--- Work to do ---
Can you swap "Returns Distribution" for "Sales Summary" in the records between the lines holding "You are a GUI" and "point(130,171)", inclusive, and return only those lines, otherwise unchanged?

--- Information supplied ---
=====
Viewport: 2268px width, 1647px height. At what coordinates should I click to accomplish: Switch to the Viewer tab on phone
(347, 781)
=====
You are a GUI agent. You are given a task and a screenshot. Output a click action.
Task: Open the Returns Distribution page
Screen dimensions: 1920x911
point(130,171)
=====
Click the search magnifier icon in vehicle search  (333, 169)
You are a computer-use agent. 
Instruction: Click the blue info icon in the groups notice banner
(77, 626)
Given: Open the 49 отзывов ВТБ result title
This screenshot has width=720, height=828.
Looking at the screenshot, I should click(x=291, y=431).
=====
--- Task response ---
You are a GUI agent. You are given a task and a screenshot. Output a click action.
Task: Open the Sales Summary page
Screen dimensions: 1920x911
point(130,171)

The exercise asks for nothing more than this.